With reference to FIGS. 5 and 6, that shows a second embodiment of the detecting apparatus for a bicycle in accordance with the present invention. The elements and effects of the second embodiment which are the same with the first embodiment are not described, only the differences are described. In this embodiment, the detector 3 includes a reflector 31 adapting to be connected to a wheel rim for reflecting infrared radiation emitted from the detector 3. The reflector 31 and the detector 3 are in a face-to-face relation. When the reflector 31 rotates with the wheel rim and passes the detector 3 to reflect infrared radiation, the detector 3 sequentially receives the reflected infrared radiation to calculate the wheel rotation rate.

With reference to FIG. 7, that shows a third embodiment of the detecting apparatus for a bicycle in accordance with the present invention. The elements and effects of the third embodiment which are the same with the first embodiment are not described, only the differences are described. In the third embodiment, the detecting apparatus for a bicycle comprises a monitoring device 4 adapting to be mounted on a bicycle for immediately monitoring cycling status data. A Globe Positioning System (GPS) is applied to the detecting apparatus for a bicycle, such that the GPS detects the bicycle speed, the traveled distance, and the cycling time and transmits to the monitoring device 4.

The monitoring device comprises a process unit 41 for controlling the monitoring device 4 and processing the data. A buzzer 44 is electrically connected to the process unit 41. When the process unit 41 sends an alert order to the buzzer 44, the buzzer 44 gives a warning sound. A display module 42 is electrically connected to the process unit 41 for displaying the data. The display module 42 is able to display the bicycle speed in a speed display mode 421, the traveled distance in a distance display mode 422, the cycling time in a time display mode 423, a power status of the monitoring device 4 in a power status display mode 424.

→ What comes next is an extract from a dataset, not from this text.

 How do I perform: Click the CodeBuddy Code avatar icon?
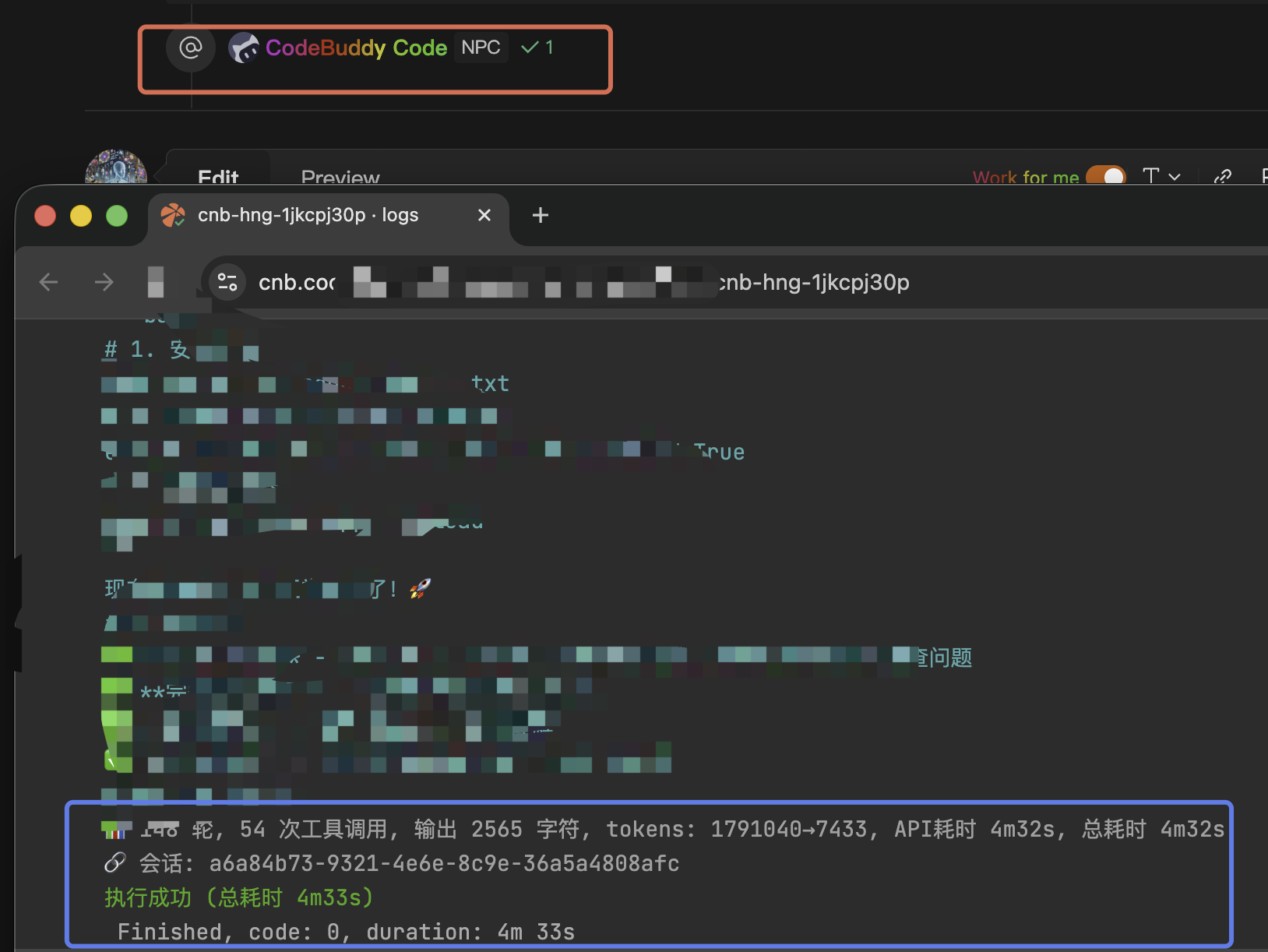tap(244, 48)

Moreover, the monitoring device 4 comprises a control interface 43 electrically connected to the process unit 41 for controlling data in the process unit 41. The control interface 43 includes a switch 431 provided for switching from one mode to another in the display module 42. The control interface 43 includes an input unit 432 provided for manually inputting and controlling data into the process unit 41. The input unit 432 has a speed button 4321 provided for setting a desired speed range, a distance button 4322 provided for setting a desired distance range, a time button 4323 provided for setting a desired time range, and a backlight button 4324 provided for switching on/off the display module 42 and switching the display module 42 to light in a time period.

Although the invention has been explained in relation to its preferred embodiment, it is to be understood that many other possible modifications and variations can be made without departing from the spirit and scope of the invention as hereinafter claimed.